Désormais, concentrons-nous sur l’aspect des deux petites tours. Elles sont couvertes d’un bardage rapporté en verre émaillé extra-blanc, qui renvoie une luminosité – sauf pour les pignons en béton grège – d’un blanc éclatant comme un sourire ultra-bright (les plus anciens se souviendront d’une publicité pour l’hygiène dentaire). Sauf que cette blancheur pure, froide, stérile et devenue à la mode, aurait de quoi – me semble-t-il – nous inquiéter sur l’état d’esprit des acteurs de la construction, sachant que les bâtiments que nous habitons devraient nous ressembler… puisque la façade n’est autre que la peau que nous habitons. Sommes-nous tous blancs-purs? Mais j’en fais trop, sûrement, parce que déjà des flashs excitent ma rétine. Plein les mirettes, vous annonçais-je plus haut. Ce parement immaculé et lisse n’étant pas suffisant, certainement, il fallait un truc en plus. Mais quoi? Parbleu, des écailles rapportées et des garde-corps de balcons, tous en verre dichroïque; parce que le dichroïque… c’est fantastique! « Un peu que c’est fantastique », me dit une voix intérieure, « ça donne des reflets changeants, du jaune au bleu en passant par le vert, éclatants de lumière. » Tiens, ça me donne une idée: lors d’un prochain cocktail mondain, je me vêtirai d’un costume paré d’écailles dichroïques, pour épater la galerie! 

Blague à part, l’effet visuel de ces « illuminations » en plein jour a de quoi estomaquer le quidam (de Paname) habitué à l’enduit ton clair, à la pierre de taille haussmannienne, au béton brut ou peint, au verre clair et aux récents bardages en aluminium prélaqué; et Bernard Bühler est le spécialiste de ces effets.
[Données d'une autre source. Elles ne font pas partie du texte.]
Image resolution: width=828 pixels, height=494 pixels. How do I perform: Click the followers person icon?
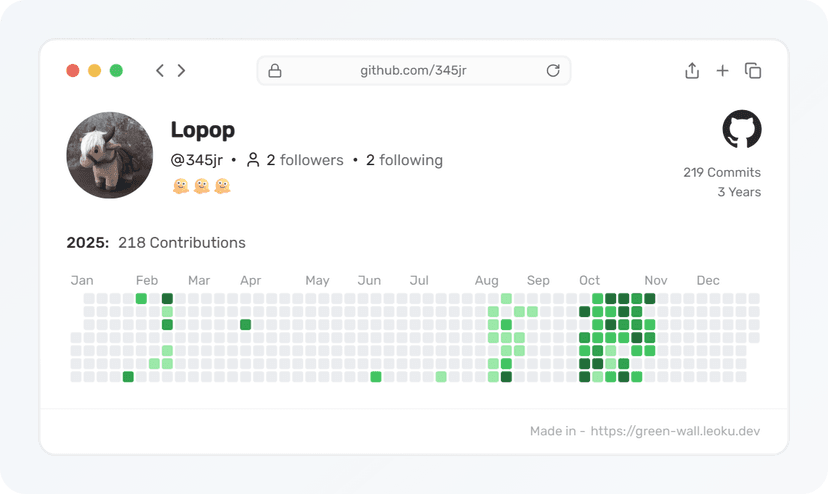pos(253,160)
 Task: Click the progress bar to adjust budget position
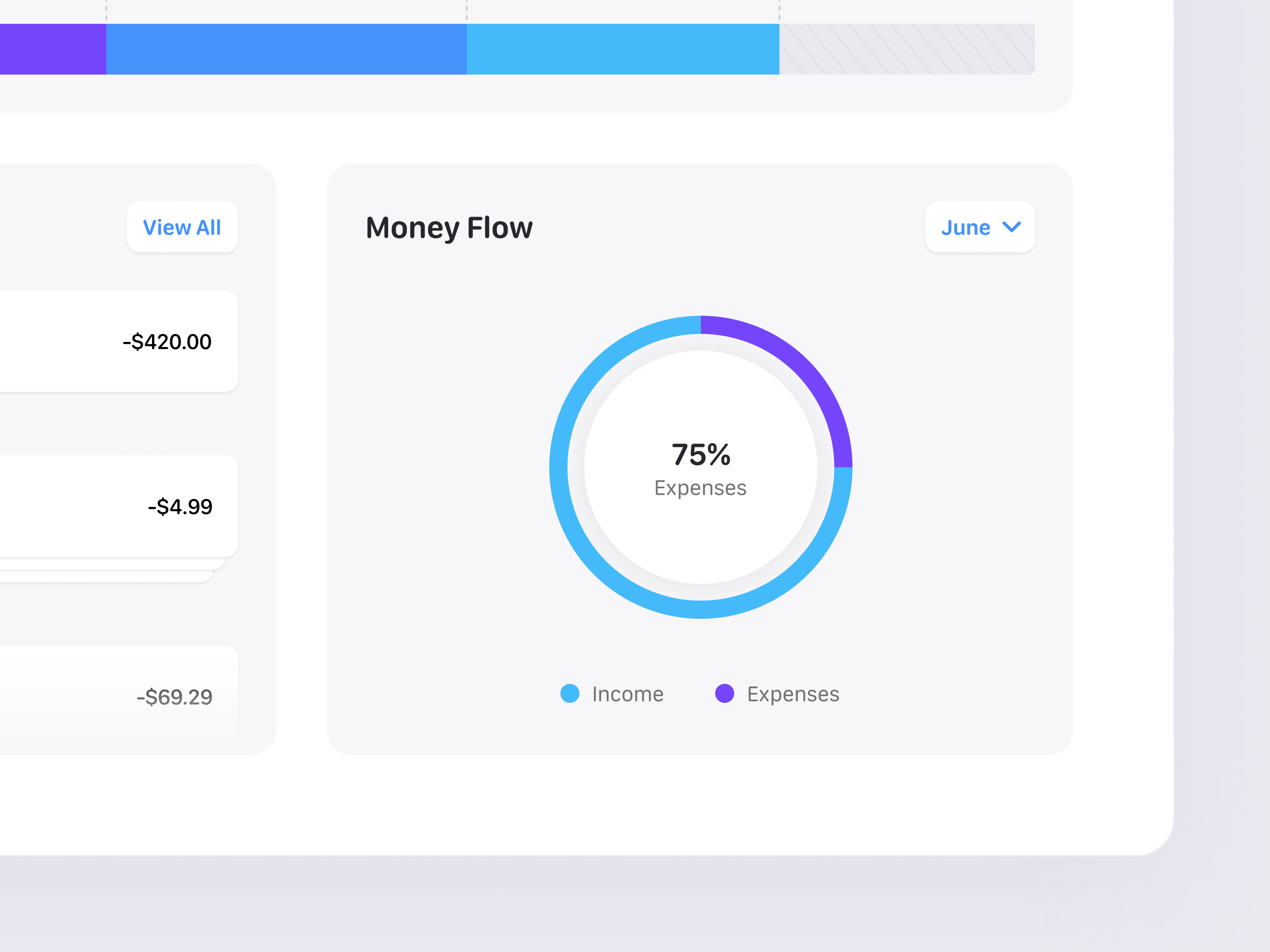click(x=517, y=50)
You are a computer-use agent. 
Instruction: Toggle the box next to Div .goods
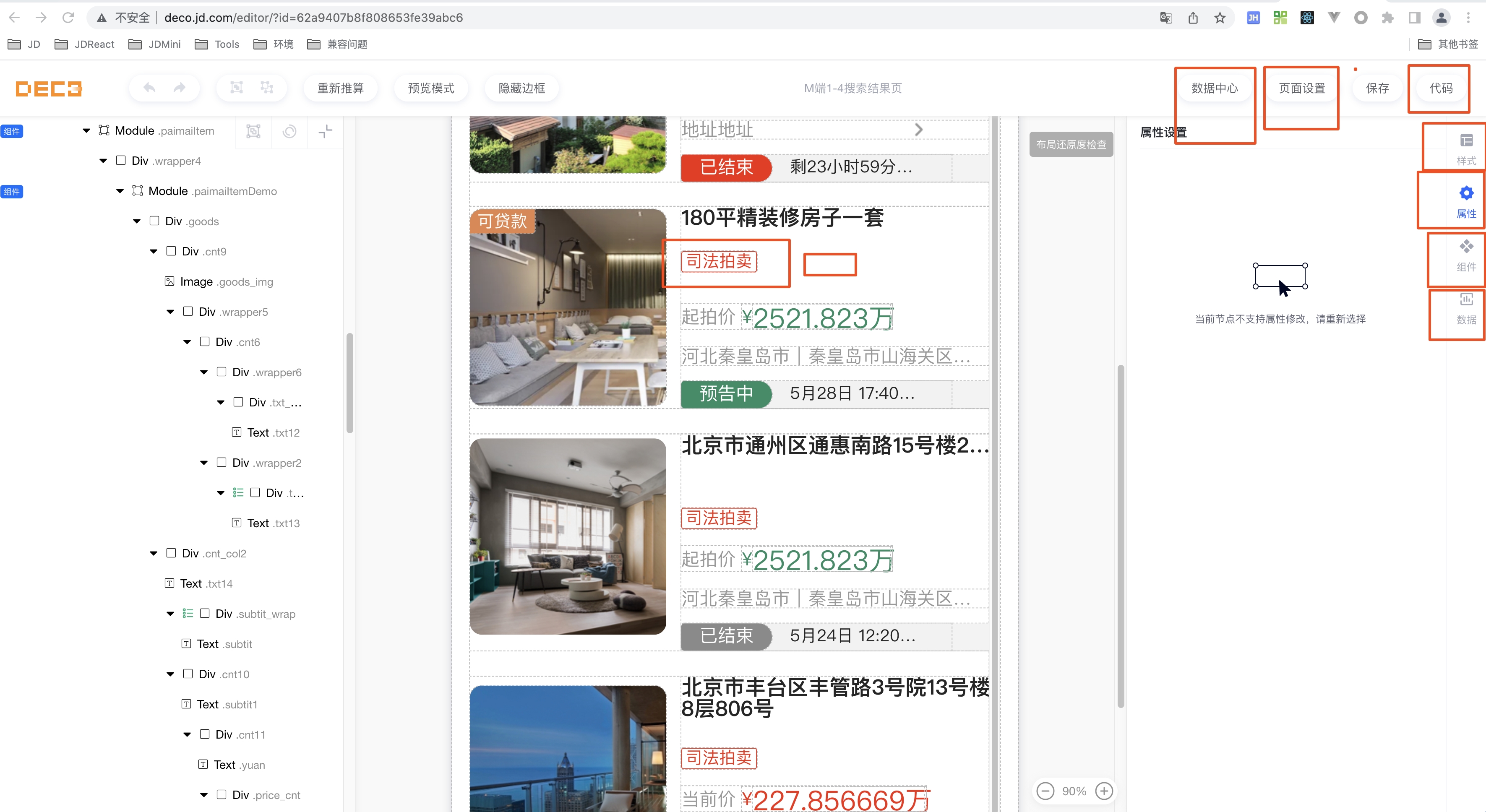coord(154,221)
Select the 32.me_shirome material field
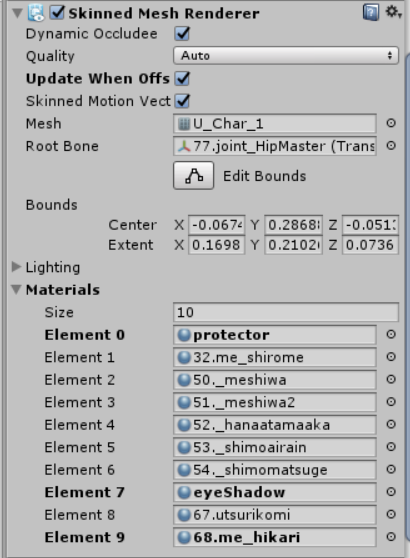Screen dimensions: 410x558 [275, 357]
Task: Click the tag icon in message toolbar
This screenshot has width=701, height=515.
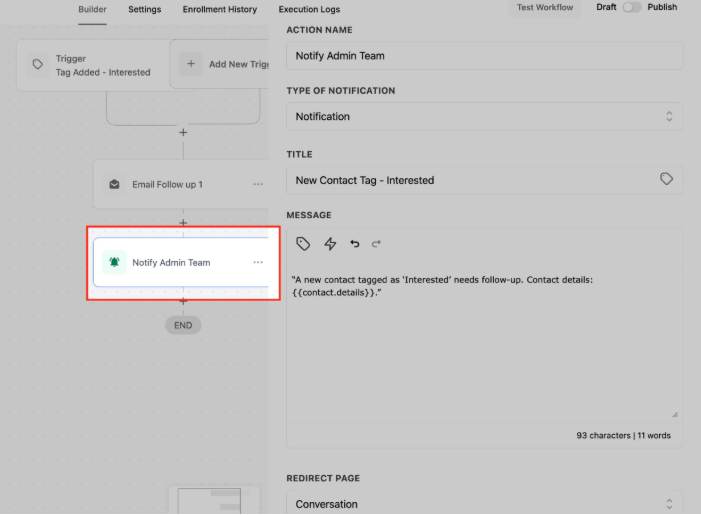Action: [x=303, y=244]
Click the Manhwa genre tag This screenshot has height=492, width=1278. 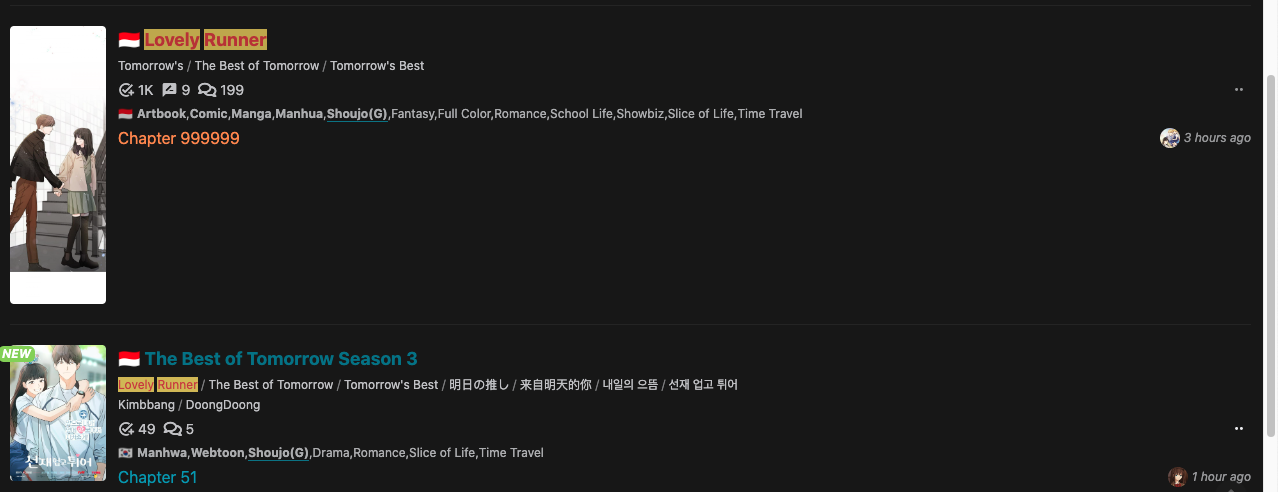(x=162, y=453)
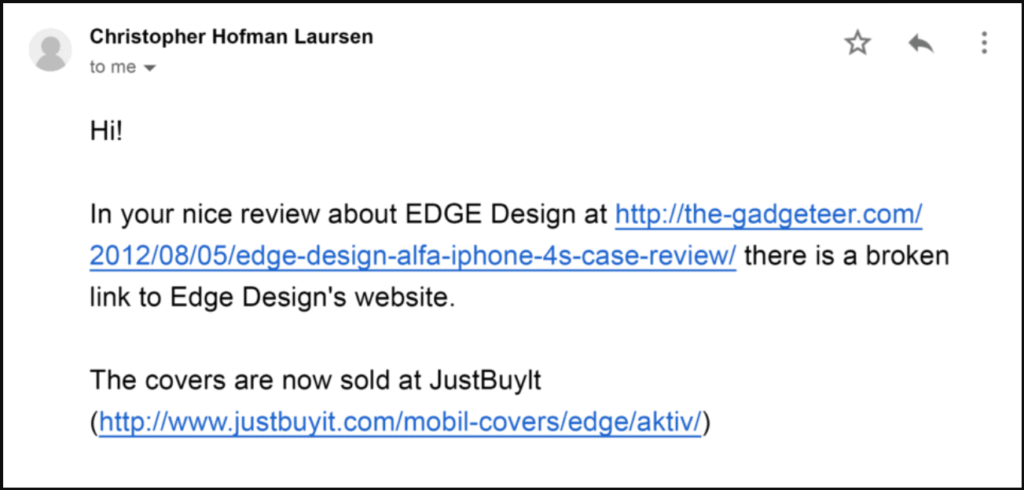Screen dimensions: 1024x490
Task: Open the http://the-gadgeteer.com/ link portion
Action: point(769,215)
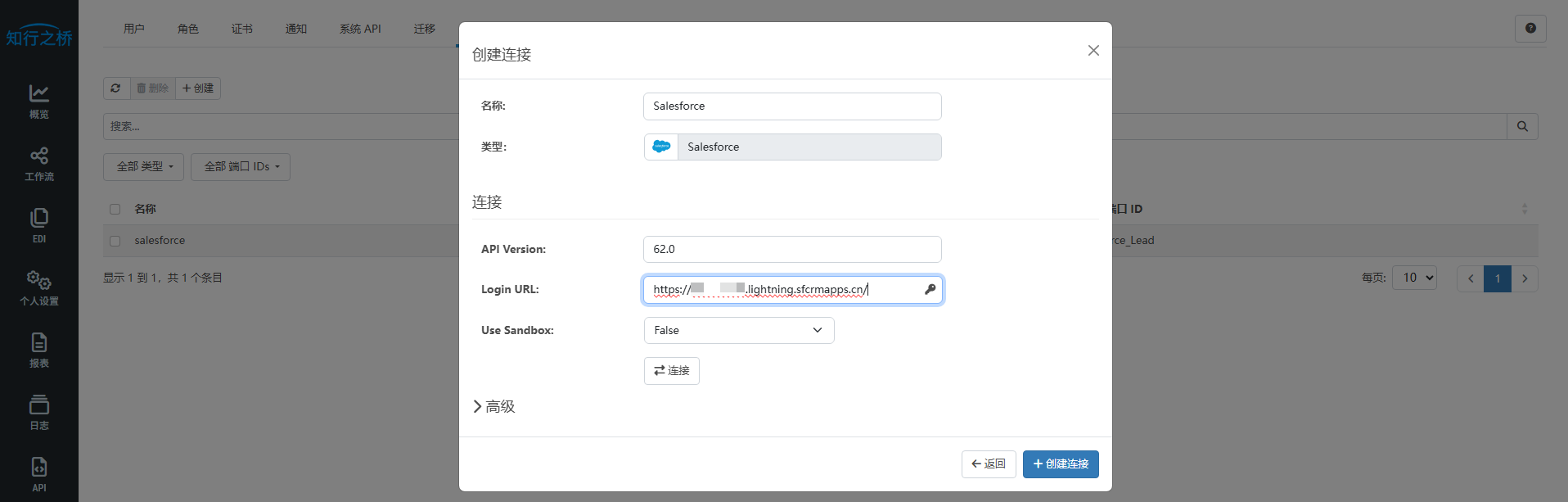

Cependant, n’omettant pas qu’il s’agit – ici à nouveau – d’un choix fort, je m’interroge sur la possible prolifération d’immeubles chargés, les uns plus que les autres, de bardages miroitants.

Quand bien même il mentionnait les grandes heures du passé, les chefs-d’œuvre et l’absolu, je me souviens d’un mot de Victor Hugo et l’astreins au temps présent, aux bâtiments et à la tendance; il disait à peu près ceci: « L’œil n’a qu’une quantité d’éblouissement possible. » Éblouissons-nous, puis méditons.